Rada Ideologii Islamskiej (RII), organ konstytucyjny w Pakistanie, który doradza rządowi pakistańskiemu, by zapewnić, że prawa tego kraju są zgodne z islamem, wywołała publiczną krytykę przez udzielenie aprobaty małżeństwom dzieci i przez twierdzenie, że muzułmański mężczyzna nie potrzebuje zgody swojej żony na poślubienie kolejnej kobiety.

W Islamabadzie w dniach 10-11 marca odbyło się dwudniowe posiedzenie RII pod przewodnictwem czołowego duchownego, maulany Muhammada Chana Szeeraniego. Na spotkaniu członkowie RII dyskutowali obowiązujące w Pakistanie prawo rodzinne i jego zgodność z islamem. Według doniesień medialnych przewodniczący RII maulana Szeerani powiedział, że kilka paragrafów Muzułmańskiego Prawa Rodzinnego z 1961 r. jest sprzeczne z szariatem [1] . Szeerani powiedział, że obecne prawo “uczyniło proces zawierania drugiego małżeństwa czymś skomplikowanym” i wyjaśnił: “Islamskie prawo szariatu nie wymaga pozwolenia żony, zanim mąż zawrze inne małżeństwo, podczas gdy według Muzułmańskiego Prawa Rodzinnego z 1961 r. zgoda istniejącej żony jest obowiązkowa, co… jest sprzeczne z islamskim prawem szariatu” [2] .

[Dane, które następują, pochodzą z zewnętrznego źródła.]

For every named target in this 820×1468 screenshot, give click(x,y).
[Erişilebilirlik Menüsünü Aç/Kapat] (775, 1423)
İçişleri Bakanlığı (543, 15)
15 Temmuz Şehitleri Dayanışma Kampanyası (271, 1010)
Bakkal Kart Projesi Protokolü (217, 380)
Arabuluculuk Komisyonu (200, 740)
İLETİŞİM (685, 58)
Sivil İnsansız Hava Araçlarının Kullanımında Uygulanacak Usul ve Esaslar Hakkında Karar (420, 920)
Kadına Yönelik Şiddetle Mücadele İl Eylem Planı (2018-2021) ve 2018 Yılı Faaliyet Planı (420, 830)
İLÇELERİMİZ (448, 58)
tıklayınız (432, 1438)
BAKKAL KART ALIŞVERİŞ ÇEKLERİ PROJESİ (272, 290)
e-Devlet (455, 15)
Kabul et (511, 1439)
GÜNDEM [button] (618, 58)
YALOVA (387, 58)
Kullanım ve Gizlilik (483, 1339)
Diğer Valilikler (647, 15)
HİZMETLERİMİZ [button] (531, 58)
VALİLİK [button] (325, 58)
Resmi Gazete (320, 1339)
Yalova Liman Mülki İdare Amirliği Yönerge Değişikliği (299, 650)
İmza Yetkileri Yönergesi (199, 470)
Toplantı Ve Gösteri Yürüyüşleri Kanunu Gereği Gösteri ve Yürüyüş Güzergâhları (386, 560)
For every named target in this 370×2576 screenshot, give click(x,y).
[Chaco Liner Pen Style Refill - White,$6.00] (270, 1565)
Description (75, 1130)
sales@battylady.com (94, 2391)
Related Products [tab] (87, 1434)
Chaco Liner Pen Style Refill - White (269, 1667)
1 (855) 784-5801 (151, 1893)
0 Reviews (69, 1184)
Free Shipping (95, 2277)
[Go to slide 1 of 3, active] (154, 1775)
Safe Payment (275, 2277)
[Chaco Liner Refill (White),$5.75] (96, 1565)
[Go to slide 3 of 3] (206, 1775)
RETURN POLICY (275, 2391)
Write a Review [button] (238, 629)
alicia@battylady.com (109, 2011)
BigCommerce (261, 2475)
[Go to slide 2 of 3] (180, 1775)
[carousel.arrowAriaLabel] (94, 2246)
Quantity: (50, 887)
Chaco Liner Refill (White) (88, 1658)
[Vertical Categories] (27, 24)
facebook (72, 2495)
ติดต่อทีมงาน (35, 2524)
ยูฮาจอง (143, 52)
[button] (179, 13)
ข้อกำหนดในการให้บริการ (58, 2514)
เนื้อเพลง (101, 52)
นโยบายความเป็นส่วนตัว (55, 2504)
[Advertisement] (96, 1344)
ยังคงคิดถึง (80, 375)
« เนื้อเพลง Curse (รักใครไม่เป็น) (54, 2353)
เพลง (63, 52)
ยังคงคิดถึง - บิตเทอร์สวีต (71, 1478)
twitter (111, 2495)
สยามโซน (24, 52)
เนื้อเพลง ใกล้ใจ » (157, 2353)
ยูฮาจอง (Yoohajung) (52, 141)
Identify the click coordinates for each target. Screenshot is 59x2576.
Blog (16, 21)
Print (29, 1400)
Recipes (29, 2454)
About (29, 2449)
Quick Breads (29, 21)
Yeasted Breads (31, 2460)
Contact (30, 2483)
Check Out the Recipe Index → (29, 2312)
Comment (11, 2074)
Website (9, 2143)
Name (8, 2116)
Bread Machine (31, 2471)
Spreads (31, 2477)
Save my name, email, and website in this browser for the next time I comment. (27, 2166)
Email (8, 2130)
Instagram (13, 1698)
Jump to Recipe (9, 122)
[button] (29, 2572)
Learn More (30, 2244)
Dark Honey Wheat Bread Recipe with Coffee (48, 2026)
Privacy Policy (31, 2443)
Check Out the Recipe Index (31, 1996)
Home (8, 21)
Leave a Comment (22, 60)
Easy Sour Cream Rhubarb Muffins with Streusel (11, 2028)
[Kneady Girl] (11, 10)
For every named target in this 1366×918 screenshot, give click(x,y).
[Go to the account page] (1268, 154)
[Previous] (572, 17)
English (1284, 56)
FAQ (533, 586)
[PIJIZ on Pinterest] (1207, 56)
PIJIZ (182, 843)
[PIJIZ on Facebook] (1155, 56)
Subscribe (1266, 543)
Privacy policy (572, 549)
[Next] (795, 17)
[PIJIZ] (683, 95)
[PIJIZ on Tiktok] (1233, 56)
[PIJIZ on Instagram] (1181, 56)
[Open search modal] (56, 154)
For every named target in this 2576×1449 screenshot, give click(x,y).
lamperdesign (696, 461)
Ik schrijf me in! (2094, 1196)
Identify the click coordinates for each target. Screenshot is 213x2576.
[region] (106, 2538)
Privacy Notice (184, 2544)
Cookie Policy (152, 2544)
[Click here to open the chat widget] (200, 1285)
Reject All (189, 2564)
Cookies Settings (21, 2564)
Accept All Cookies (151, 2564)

Pogląd Szeeraniego wyrażony po posiedzeniu RII 10 marca, wywołał gniew liberalnych autorów na Twitterze. Zanim ten gniew osiadł, RII dostarczyło kolejnej opinii po posiedzeniu następnego dnia, 11 marca. Według informacji z mediów RII powiedziała, że nie ma w islamie minimalnego wieku do zawarcia małżeństwa i w praktyce zaaprobowała małżeństwa dzieci przez twierdzenie, że prawa pakistańskie „dotyczące minimalnego wieku małżeństwa są nie-islamskie i dzieci w każdym wieku mogą pobierać się, jeśli osiągną dojrzałość płciową” [3] . Wyjaśniając stanowisko szariatu Szeerani powiedział: „Także nieletni mogą mieć nikah [małżeństwo], ale musi być to dokonane przez opiekunów… Ale ruchsati [panna młoda przeprowadzająca się do domu męża, by z nim żyć] może być dokonane tylko po osiągnięciu wieku dojrzałości płciowej” [4] . Przewodniczący RII wezwał także do zmiany istniejących praw dotyczących małżeństwa, by dopasować je do stanowiska szariatu, mówiąc: “Prawa ograniczające wiek obu części małżeństwa są nie-islamskie i muszą zostać zmienione”.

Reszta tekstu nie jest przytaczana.